==== DATA SUPPLIED

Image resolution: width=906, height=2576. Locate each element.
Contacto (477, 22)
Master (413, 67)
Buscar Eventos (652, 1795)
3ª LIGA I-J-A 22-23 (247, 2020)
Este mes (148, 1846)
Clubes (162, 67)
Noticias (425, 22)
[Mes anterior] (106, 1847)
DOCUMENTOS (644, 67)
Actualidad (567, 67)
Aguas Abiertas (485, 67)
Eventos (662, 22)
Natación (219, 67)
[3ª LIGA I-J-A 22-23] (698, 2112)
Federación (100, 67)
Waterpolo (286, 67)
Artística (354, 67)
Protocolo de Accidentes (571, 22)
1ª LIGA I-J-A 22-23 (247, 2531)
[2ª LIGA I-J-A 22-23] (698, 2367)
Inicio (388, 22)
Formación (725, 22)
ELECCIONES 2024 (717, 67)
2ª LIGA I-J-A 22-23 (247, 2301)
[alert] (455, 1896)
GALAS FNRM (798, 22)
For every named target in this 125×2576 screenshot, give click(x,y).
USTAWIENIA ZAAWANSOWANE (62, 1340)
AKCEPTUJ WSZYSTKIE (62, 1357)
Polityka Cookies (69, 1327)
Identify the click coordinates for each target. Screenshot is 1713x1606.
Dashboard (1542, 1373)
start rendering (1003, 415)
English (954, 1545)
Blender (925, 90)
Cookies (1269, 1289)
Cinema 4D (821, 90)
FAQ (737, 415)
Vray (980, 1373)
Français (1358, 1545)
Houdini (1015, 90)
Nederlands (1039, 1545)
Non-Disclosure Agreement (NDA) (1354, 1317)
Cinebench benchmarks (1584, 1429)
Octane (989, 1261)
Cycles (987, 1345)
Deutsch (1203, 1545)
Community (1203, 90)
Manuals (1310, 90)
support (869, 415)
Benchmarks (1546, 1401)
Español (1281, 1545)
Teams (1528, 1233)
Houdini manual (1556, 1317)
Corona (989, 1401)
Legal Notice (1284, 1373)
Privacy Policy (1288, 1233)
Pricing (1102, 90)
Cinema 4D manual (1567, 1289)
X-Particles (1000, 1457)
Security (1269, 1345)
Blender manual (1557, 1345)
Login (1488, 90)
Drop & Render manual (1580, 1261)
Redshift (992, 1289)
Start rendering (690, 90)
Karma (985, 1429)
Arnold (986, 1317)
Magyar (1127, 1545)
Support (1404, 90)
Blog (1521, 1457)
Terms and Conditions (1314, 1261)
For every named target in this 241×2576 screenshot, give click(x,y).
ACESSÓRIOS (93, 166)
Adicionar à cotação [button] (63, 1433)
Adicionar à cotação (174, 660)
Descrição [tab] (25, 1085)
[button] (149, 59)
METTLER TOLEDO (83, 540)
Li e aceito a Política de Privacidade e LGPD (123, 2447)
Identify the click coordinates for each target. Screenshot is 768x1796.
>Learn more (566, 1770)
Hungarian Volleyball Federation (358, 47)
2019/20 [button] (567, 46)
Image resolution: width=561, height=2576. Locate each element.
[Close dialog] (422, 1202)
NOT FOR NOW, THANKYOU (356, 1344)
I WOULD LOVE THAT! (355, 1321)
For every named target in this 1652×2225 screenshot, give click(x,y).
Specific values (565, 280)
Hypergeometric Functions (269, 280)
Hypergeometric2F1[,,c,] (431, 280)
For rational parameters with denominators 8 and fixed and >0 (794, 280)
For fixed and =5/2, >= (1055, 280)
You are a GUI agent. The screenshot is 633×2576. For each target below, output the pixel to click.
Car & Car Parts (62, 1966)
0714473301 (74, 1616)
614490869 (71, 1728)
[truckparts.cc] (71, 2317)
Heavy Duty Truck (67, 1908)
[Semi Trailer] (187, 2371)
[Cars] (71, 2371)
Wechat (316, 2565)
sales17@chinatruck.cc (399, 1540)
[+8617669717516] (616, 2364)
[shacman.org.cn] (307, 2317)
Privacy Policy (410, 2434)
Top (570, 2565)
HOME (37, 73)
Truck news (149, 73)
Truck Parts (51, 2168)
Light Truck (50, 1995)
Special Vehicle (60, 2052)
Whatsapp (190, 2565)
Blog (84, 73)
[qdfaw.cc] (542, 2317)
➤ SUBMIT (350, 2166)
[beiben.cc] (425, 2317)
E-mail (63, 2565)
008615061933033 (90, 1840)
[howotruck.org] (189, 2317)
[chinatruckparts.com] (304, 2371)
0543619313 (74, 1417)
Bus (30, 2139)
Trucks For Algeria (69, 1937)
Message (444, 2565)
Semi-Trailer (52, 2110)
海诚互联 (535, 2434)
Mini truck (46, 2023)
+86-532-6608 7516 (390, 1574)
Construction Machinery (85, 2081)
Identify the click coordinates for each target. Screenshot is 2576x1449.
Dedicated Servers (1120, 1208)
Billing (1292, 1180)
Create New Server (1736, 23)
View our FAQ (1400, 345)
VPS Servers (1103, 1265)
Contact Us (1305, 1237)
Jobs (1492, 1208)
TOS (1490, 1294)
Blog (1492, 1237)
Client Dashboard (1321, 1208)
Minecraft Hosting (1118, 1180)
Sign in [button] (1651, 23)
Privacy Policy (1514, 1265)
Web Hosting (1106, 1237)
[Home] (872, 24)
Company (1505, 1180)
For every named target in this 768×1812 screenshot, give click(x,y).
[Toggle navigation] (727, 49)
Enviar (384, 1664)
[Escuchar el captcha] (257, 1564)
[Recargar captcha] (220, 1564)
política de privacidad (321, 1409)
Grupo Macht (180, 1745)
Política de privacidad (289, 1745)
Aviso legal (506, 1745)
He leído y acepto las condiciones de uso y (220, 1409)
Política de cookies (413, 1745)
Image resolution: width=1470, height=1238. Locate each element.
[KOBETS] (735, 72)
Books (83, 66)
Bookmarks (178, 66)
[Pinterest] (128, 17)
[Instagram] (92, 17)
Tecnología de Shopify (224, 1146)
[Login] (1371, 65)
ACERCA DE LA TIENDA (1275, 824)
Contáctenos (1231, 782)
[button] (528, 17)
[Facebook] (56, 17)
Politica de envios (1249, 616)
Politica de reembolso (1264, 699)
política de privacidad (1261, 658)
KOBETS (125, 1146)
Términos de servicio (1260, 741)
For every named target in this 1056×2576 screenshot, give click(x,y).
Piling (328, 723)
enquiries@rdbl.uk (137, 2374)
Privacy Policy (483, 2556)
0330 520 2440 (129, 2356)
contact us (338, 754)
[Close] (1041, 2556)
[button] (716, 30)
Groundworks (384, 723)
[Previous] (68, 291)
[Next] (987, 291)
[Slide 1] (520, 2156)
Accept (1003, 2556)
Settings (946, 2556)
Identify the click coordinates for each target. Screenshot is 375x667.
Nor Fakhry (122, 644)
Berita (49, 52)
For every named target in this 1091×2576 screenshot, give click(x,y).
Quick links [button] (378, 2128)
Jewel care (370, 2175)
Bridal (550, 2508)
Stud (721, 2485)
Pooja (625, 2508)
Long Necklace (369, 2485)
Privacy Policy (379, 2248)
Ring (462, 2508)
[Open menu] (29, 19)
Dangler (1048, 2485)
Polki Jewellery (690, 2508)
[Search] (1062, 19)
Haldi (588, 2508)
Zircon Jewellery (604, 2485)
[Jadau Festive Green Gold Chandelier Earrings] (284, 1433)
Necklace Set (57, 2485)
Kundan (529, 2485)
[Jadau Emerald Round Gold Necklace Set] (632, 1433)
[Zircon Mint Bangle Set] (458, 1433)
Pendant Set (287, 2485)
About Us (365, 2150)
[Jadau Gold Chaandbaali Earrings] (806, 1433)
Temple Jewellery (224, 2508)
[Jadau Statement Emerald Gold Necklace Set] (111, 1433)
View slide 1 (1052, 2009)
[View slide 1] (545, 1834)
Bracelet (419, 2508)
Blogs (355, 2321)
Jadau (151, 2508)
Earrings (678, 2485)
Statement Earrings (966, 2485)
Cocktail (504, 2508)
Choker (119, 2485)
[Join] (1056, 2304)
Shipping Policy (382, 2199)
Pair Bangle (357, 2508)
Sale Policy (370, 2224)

========

# TASK DIRECTIONS:
Whenever a line above holds the word "resolution", include it in your count, and report nothing but that count.

# RESULT FOR THIS TASK:
3